Australian-set romance between 22-year-old Toni and (older, but not specified) Damon Nyland, who owns the ranch Toni’s brother manages, among other assets. He lives elsewhere in some horrendous-sounding country McMansion.
Toni is rude, immature, angry, stroppy – for no apparent reason at all. I could barely get past her first interaction with Damon who has done nothing wrong at any stage, ever. She even flings it in his face that he’s a millionaire, like that’s some sort of crime? And no, Toni is not some kind of social campaigner or communist, nor has Damon done her family wrong or anything, she’s just a nasty, rude, resentful, sulky, bad-tempered little brat. I expect the author intended her to be “fiery” but if so, it didn’t work. Toni is simply rude and aggressive.

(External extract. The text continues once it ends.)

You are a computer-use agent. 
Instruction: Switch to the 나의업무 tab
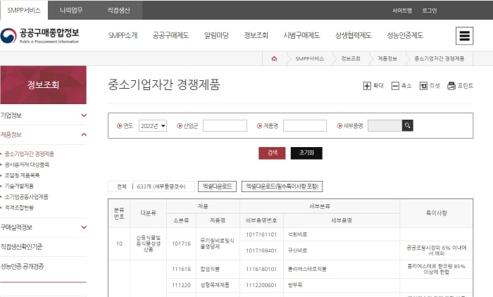click(70, 11)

I didn’t have a digital copy or I would have done a word-count of “eyes” but they are constantly mentioned. Damon’s in particular, they are “ice-green”, “jade green”, “frost-cool green”, “strange”, “gleaming”, “brilliant with life, clear and glittery”. Like a “jungle-cat”. They constantly “narrow”. Toni’s eyes are endlessly referred to as “dark” – on literally every page. It’s bizarre.

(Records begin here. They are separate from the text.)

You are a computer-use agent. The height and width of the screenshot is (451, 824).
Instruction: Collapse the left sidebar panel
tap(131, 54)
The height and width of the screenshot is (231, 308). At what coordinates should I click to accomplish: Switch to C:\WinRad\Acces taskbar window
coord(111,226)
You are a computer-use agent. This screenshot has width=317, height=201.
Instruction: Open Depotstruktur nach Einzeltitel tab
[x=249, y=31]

We have a marvellously beautiful and vile Other Woman (yes – there’s a “tinkling laugh”) who is about the best thing in the book, though she doesn’t get any comeuppance for practically trying to murder Toni.
Being set in Australia and written in 1973, there are references to Aboriginal people, that aren’t disparaging per se, but are rather uncomfortably colonial/patronising. Eg Toni lecturing one of the women workers to get married rather than cohabit with her bloke.